Voici une délectable nouvelle que publie le Monde :
Les producteurs français de porcs favorables à la réintroduction des farines de viandes et d'os
LE MONDE | 07.05.08 | 17h01 • Mis à jour le 07.05.08 | 17h01
(...) Guillaume Roué, vice-président de la Fédération nationale française des producteurs de porcs, estime qu'une utilisation partielle de certaines farines animales est aujourd'hui envisageable. Il s'agirait, selon lui, d'utiliser celles issues des porcs dans l'alimentation des volailles et inversement. Un tel système offrirait l'avantage de prévenir la forme de "cannibalisme" qui prévalait avant 2000 quand des herbivores étaient nourris avec des farines carnées. "Il faut bien reconnaître le fait que le cochon est un omnivore qui, ces dernières années, a été rendu végétarien", observe M. Roué qui s'offusque du fait que les principaux concurrents des producteurs français, les Américains et les Brésiliens, peuvent, eux, avoir recours aux farines animales et exporter leur production en Europe.
"MICROSOLUTION"
Les éleveurs de porcs français sont aujourd'hui confrontés à l'envolée des cours des céréales et du soja dont ils nourrissent leurs animaux et qui correspondent à 65 % de leurs coûts de production. Ils estiment que le recours aux farines animales permettrait une économie de 4 centimes le kilogramme de viande. Ce dernier se vend aujourd'hui 1,15 euro alors même que le coût de production est de 1,60 euro. "Dans un contexte de crise alimentaire, c'est une microsolution, mais il faut gérer au plus près les denrées et ne pas gaspiller de source d'énergie", explique M. Roué.

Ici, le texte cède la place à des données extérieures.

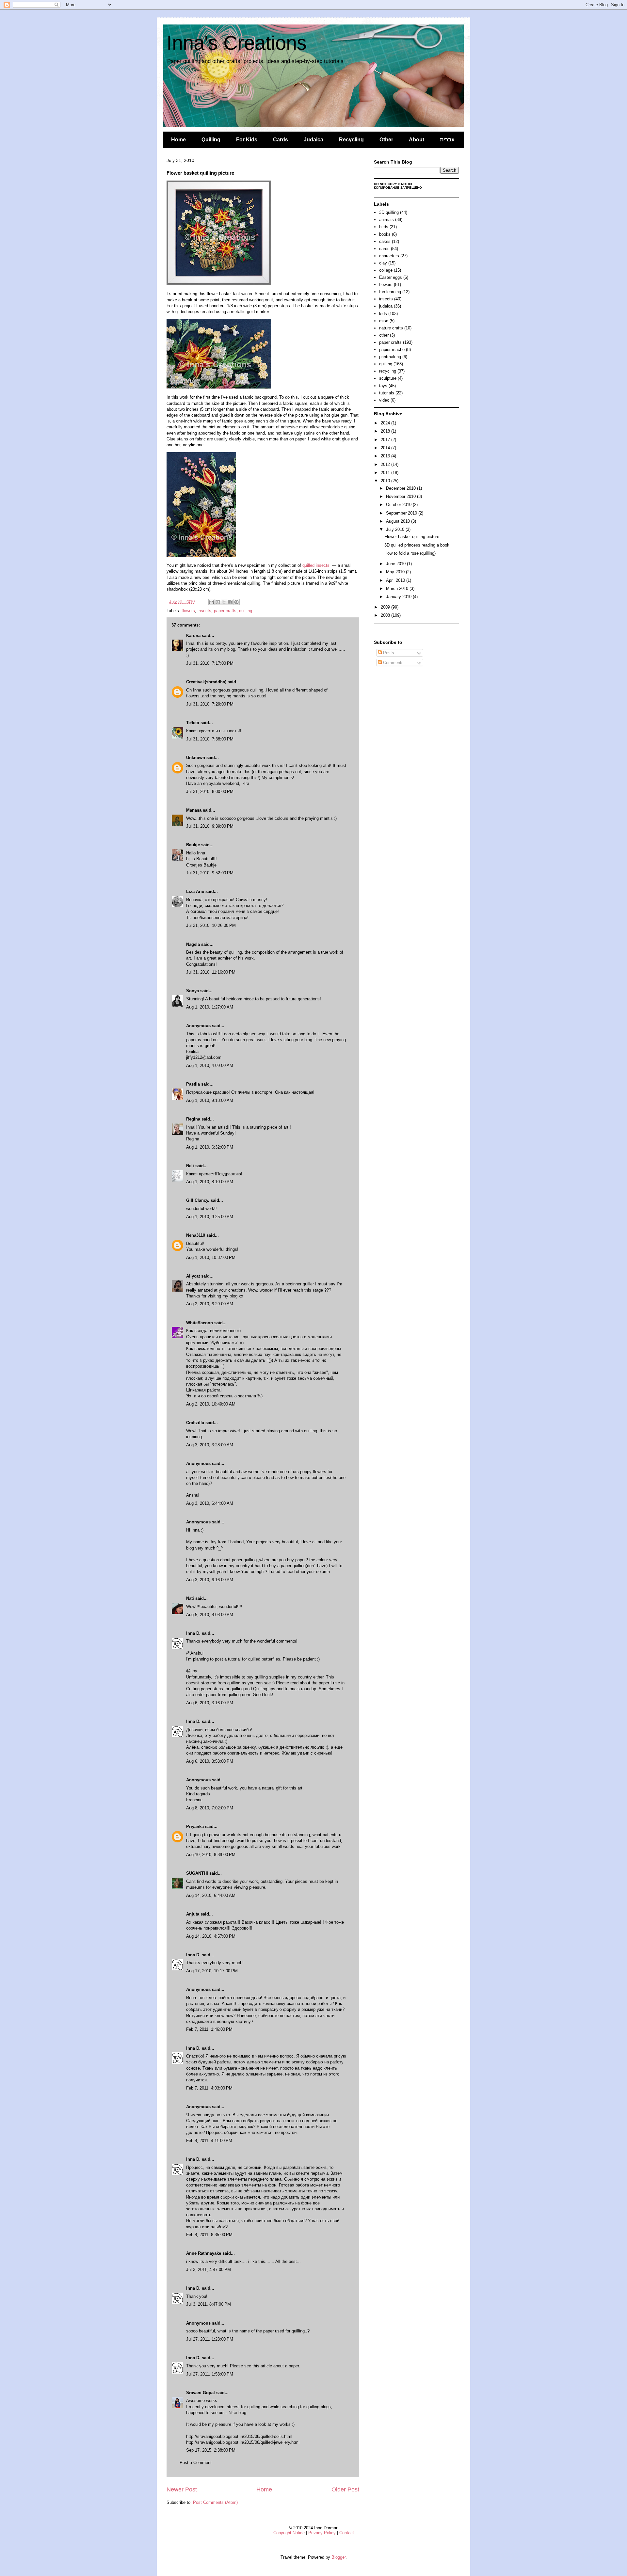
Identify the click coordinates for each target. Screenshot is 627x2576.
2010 (386, 480)
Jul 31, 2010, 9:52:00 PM (209, 872)
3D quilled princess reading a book (416, 545)
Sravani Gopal (200, 2392)
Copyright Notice (289, 2532)
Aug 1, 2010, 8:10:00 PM (209, 1181)
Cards (280, 139)
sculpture (387, 378)
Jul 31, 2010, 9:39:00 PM (209, 826)
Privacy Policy (322, 2532)
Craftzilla (195, 1422)
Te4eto (192, 722)
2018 (386, 431)
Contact (346, 2532)
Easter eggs (390, 277)
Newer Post (182, 2489)
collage (386, 270)
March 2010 (398, 588)
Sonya (192, 990)
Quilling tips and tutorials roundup (284, 1688)
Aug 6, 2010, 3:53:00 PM (209, 1761)
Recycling (351, 139)
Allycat (193, 1276)
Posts (388, 652)
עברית (447, 139)
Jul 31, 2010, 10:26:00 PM (211, 925)
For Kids (246, 139)
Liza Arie (195, 891)
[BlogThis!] (218, 602)
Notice (407, 184)
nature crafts (391, 328)
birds (383, 226)
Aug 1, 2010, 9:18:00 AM (209, 1100)
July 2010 (396, 529)
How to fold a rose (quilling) (410, 553)
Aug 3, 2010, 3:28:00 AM (209, 1444)
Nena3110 (195, 1235)
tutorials (386, 392)
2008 (386, 615)
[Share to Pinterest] (236, 602)
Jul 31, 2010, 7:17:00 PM (209, 663)
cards (384, 248)
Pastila (193, 1084)
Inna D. (193, 1633)
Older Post (345, 2489)
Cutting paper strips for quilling (215, 1688)
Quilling (210, 139)
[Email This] (211, 602)
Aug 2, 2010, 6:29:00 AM (209, 1303)
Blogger (338, 2557)
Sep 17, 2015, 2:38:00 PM (210, 2450)
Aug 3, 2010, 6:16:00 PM (209, 1579)
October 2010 (399, 504)
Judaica (313, 139)
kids (383, 313)
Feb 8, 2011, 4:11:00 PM (209, 2140)
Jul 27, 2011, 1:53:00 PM (209, 2374)
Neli (190, 1165)
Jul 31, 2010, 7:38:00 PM (209, 739)
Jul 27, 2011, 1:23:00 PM (209, 2339)
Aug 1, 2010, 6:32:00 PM (209, 1147)
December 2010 (401, 488)
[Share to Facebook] (230, 602)
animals (386, 219)
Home (178, 139)
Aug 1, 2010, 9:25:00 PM (209, 1216)
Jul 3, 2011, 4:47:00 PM (208, 2269)
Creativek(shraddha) (206, 681)
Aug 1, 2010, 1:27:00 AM (209, 1007)
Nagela (193, 944)
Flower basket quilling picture (411, 536)
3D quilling (389, 212)
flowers (188, 610)
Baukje (193, 844)
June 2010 (396, 563)
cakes (385, 241)
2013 (386, 455)
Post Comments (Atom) (215, 2502)
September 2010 (402, 513)
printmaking (390, 356)
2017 (386, 439)
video (384, 400)
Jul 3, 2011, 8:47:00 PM (208, 2304)
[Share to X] (224, 602)
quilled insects (316, 565)
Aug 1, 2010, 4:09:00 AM (209, 1065)
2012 (386, 464)
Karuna (193, 635)
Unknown (195, 757)
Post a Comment (196, 2462)
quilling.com (239, 1694)
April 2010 (396, 580)
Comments (393, 662)
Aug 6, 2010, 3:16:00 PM (209, 1702)
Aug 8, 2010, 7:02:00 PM (209, 1807)
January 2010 (399, 596)
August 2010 (398, 521)
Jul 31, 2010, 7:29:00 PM (209, 704)
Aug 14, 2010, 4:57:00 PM (210, 1936)
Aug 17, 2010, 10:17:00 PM (212, 1970)
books (385, 234)
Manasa (193, 810)
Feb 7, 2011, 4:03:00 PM (209, 2088)
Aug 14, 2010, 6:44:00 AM (210, 1895)
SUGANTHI (197, 1873)
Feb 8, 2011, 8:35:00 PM (209, 2234)
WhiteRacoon (199, 1322)
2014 (386, 447)
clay (383, 263)
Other (386, 139)
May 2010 (396, 571)
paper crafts (225, 610)
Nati (190, 1598)
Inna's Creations (237, 43)
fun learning (390, 291)
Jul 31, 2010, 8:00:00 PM (209, 791)
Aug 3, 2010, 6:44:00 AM (209, 1503)
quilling (245, 610)
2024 (386, 423)
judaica (386, 306)
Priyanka (195, 1826)
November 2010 (401, 496)
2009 (386, 607)
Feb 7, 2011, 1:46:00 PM (209, 2029)
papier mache (392, 349)
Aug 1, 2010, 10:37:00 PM (210, 1257)
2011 (386, 472)
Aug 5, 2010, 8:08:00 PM (209, 1614)
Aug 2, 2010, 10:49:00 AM (210, 1404)
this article (262, 2365)
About (416, 139)
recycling (387, 371)
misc (383, 320)
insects (204, 610)
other (384, 335)
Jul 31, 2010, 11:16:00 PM (210, 972)
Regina (193, 1119)
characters (389, 255)
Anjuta (192, 1914)
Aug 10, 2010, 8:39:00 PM (210, 1854)
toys (383, 385)
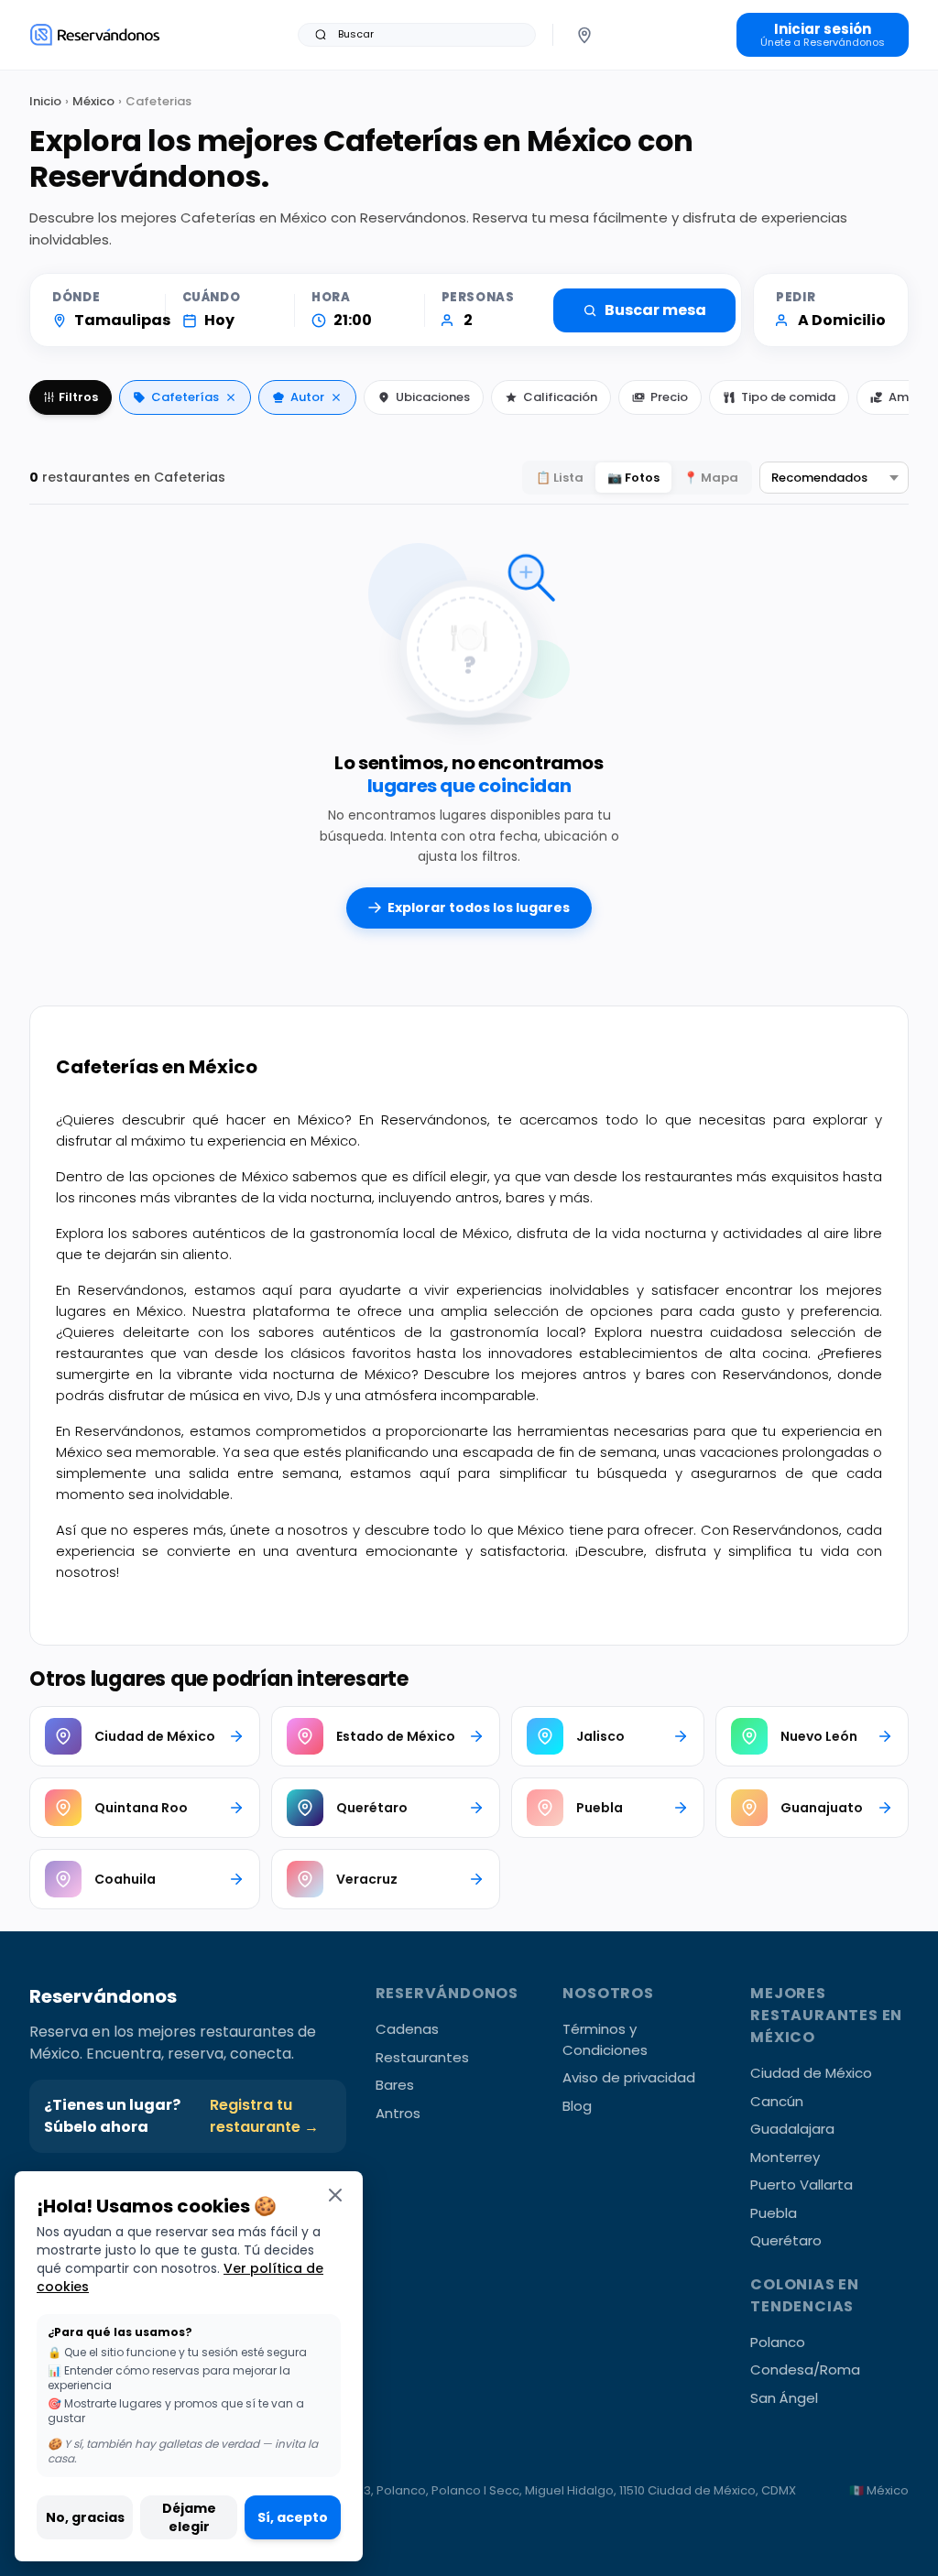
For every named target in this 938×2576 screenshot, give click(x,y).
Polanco (777, 2342)
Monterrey (785, 2157)
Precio (669, 397)
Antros (398, 2113)
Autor (307, 397)
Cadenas (407, 2028)
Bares (395, 2084)
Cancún (776, 2101)
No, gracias (85, 2517)
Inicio (45, 101)
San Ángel (784, 2398)
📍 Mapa (710, 477)
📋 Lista (560, 477)
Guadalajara (792, 2128)
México (93, 101)
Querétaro (786, 2240)
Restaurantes (422, 2057)
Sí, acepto (292, 2517)
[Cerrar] (335, 2194)
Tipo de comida (788, 397)
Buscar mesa (655, 310)
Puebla (773, 2213)
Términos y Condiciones (605, 2039)
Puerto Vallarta (801, 2184)
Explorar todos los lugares (478, 907)
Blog (577, 2105)
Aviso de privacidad (628, 2077)
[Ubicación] (584, 34)
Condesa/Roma (805, 2369)
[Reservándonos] (94, 34)
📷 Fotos (633, 477)
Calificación (560, 397)
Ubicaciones (433, 397)
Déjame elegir (189, 2517)
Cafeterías (185, 397)
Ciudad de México (811, 2072)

Les producteurs souhaitent aussi que la France lève l'interdiction d'avoir recours aux graisses végétales, autorisées ailleurs dans l'Union européenne, sauf en Allemagne. (...)
"Le cochon est un omnivore qu'on a rendu végétarien", s'offusque M.Roué... Quelle aberration ! M. Roué a bien raison de s'offusquer, mais il serait bon aussi de réfléchir à ceci : le porc est un mammifère quadrupède qu'on a rendu immobile. Le porc est un mammifère diurne qu'on élève dans l'obscurité. Le porc dispose d'une queue qu'on lui tranche à quelques semaines. Le porc dispose d'organes reproducteurs qu'on retire sans ménagement. Les truies sont des mères qui normalement s'occupent de leurs rejetons, mais qui lui sont retirés à la naissance pour une refécondation jusqu'à ce qu'elle n'en puisse plus. Le végétarisme imposé me paraît relativement bénin, M. Roué.
J'aime enfin la tranquille franchise avec laquelle les producteurs de porc avouent qu'ils surproduisent et perpétuent un système digne de Treblinka : le cochon n'est pas rentable, produisons davantage de cochon ! Le Brésil ayant renforcé le contrôle sur la déforestation, le soja est plus cher, c'est ennuyeux.
Mais on peut encore, et c'est une bonne solution, entretenir la machine à zigouiller des bestiaux en nourrissant les porcelets avec leurs mères réduites en granulés, et les poussins avec du bouillon de la poule qui les pondit !
En revanche, l'idée de produire un peu moins de chair à bidoche est à écarter : il faut amortir les installations pléthoriques, et la moindre diminution du cheptel risquerait, on s'en doute, de renforcer les défenseurs des cours d'eaux sans nitrates et autres nostalgiques du bocage et des frais vallons.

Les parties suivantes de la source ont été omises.